I loved this book. The fact that it started in March was a jolt to my system already contemplating the fact that I felt the year started in March not January, and then as I read on more meditative insights began to come to light. It is a book that helps you look within the tangle of your own life, look at the stories that shape you and the trees and landscape that penetrates deeper than any manmade construct.
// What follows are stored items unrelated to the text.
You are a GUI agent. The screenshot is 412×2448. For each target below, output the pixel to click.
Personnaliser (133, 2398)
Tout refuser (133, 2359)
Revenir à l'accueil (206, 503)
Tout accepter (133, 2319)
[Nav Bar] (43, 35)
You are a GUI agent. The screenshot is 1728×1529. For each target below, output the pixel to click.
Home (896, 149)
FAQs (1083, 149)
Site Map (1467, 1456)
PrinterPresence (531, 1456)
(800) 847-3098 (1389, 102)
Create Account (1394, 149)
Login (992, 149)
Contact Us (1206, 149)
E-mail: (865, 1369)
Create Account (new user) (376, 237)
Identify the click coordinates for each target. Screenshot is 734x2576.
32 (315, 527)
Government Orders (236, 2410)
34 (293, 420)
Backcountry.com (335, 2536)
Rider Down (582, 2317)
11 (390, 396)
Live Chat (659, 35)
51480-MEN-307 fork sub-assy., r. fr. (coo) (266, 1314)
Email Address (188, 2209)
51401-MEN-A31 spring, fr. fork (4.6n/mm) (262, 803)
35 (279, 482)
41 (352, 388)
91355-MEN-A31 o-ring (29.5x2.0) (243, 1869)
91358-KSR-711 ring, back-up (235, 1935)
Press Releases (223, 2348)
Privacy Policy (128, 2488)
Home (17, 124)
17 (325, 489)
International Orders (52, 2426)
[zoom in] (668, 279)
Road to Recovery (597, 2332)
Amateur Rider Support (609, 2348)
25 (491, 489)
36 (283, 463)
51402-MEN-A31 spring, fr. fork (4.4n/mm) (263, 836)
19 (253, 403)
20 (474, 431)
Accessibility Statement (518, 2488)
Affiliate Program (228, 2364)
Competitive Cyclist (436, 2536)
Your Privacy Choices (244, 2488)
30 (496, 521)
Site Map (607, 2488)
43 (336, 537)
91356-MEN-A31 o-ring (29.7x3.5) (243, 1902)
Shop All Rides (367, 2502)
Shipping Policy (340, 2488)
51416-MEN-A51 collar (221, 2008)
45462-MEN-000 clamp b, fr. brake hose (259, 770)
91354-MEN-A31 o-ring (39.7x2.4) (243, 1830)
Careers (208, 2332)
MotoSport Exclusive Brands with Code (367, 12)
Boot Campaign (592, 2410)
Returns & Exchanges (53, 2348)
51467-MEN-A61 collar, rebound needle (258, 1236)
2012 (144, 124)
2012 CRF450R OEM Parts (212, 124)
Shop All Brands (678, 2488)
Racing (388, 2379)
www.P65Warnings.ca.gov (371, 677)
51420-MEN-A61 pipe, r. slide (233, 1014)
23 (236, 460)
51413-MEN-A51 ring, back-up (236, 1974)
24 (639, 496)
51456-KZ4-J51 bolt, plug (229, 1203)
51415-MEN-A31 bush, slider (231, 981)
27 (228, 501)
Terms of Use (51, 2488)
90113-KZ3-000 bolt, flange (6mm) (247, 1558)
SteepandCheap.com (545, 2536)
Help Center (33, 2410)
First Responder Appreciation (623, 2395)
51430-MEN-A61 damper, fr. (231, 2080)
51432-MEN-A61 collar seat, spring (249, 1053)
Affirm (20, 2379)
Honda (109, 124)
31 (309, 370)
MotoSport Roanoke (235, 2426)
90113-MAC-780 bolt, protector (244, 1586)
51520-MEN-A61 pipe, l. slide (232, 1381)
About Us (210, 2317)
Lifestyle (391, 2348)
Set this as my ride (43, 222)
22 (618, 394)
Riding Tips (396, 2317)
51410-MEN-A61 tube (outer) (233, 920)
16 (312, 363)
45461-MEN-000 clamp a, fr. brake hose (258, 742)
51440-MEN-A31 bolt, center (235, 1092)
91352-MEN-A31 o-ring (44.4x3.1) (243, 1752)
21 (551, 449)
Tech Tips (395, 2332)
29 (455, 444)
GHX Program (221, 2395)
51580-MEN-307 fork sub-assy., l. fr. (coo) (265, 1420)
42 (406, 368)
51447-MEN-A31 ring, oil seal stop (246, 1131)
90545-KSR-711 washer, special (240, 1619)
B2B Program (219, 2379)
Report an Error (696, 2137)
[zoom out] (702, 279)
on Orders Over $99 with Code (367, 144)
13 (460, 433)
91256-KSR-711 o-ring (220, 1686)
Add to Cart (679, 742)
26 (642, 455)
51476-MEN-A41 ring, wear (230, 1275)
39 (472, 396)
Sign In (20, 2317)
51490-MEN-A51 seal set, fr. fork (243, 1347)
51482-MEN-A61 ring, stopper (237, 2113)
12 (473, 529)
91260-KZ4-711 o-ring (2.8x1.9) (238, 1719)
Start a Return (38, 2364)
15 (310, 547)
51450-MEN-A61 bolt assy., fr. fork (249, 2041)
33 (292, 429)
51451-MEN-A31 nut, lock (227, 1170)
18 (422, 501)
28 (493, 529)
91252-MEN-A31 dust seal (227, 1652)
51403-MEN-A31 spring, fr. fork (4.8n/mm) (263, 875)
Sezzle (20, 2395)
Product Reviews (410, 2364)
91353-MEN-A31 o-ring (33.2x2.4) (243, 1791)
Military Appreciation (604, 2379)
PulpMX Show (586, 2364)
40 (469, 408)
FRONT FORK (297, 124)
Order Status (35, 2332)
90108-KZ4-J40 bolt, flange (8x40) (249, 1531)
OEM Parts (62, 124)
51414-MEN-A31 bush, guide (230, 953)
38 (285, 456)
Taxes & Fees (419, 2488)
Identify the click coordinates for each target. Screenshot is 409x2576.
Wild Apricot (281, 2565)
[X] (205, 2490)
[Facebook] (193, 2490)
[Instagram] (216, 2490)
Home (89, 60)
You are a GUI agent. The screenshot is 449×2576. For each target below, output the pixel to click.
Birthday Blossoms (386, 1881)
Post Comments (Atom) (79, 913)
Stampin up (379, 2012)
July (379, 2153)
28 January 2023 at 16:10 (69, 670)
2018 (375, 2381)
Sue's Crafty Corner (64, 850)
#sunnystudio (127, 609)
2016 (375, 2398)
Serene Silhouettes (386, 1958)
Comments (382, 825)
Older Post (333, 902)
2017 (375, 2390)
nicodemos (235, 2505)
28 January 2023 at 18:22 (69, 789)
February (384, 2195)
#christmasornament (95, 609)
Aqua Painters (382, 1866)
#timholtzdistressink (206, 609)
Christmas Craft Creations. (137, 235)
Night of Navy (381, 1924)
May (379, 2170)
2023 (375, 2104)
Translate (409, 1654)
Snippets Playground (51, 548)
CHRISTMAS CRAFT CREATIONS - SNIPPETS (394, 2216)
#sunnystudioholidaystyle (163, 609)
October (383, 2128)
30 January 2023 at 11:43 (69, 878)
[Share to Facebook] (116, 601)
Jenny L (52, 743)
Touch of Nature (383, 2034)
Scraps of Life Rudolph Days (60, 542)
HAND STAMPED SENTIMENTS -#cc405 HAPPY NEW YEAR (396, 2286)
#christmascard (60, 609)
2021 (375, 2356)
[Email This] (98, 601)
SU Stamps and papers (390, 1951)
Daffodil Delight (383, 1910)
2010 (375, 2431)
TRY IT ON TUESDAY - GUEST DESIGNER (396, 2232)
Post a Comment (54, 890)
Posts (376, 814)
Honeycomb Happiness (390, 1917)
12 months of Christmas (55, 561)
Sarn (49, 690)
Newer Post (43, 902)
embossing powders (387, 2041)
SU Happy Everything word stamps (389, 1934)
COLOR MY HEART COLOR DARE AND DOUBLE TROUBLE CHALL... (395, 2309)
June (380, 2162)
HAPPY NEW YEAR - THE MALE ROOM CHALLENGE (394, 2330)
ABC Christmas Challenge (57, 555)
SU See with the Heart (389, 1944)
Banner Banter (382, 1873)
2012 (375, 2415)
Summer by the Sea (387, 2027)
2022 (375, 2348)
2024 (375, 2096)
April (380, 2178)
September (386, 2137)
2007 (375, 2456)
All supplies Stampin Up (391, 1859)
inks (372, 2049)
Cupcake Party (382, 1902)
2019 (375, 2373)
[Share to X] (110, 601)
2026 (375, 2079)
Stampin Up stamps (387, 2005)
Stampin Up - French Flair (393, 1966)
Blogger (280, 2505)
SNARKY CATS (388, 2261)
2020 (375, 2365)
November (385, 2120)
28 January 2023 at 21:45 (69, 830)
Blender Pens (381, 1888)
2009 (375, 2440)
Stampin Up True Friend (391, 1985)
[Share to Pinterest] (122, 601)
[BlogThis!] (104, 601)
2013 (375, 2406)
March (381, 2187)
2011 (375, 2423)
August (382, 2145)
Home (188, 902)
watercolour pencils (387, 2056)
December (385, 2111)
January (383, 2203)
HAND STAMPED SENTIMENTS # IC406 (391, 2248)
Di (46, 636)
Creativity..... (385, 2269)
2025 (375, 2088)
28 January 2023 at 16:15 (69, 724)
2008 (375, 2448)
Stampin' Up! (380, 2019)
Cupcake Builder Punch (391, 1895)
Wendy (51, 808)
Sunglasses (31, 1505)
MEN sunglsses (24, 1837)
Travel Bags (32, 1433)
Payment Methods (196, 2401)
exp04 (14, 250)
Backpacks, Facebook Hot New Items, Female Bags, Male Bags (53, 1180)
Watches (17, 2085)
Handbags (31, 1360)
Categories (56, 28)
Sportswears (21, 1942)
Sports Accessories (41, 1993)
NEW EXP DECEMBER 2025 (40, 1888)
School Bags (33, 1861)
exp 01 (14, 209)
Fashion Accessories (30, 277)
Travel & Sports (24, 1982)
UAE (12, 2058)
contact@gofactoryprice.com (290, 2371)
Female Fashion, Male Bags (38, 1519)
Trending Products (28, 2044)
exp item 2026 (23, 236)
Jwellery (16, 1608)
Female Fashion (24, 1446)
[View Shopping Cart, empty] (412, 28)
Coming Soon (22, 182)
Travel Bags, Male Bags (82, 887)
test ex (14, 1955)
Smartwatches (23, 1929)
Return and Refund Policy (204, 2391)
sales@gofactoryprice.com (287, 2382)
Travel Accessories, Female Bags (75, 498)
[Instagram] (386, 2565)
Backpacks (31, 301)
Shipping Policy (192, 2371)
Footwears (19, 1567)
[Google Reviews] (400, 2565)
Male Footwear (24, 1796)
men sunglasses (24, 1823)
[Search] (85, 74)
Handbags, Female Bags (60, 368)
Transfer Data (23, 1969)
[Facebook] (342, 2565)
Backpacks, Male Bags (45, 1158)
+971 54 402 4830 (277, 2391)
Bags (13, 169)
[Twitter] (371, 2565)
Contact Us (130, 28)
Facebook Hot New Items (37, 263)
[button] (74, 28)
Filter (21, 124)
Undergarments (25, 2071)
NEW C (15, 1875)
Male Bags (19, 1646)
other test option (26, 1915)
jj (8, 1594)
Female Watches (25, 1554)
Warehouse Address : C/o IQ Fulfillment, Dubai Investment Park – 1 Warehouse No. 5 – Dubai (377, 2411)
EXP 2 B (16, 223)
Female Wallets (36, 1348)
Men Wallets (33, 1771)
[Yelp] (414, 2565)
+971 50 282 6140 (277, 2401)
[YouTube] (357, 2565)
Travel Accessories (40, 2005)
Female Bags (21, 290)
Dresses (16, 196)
I read this at a time when I needed the wisdom of stories, I needed the guidance of a sage and I wanted to connect to something that sustains the spirit. Trees do that for me, stories do that for me and actually they do that for many of us… “The Gossip of my title is the encouraging, private, spiritual, spiritual talk that we all want in times of trouble. Stories that are not idle; tales that are not trifling.” Sara Maitland – I thank you.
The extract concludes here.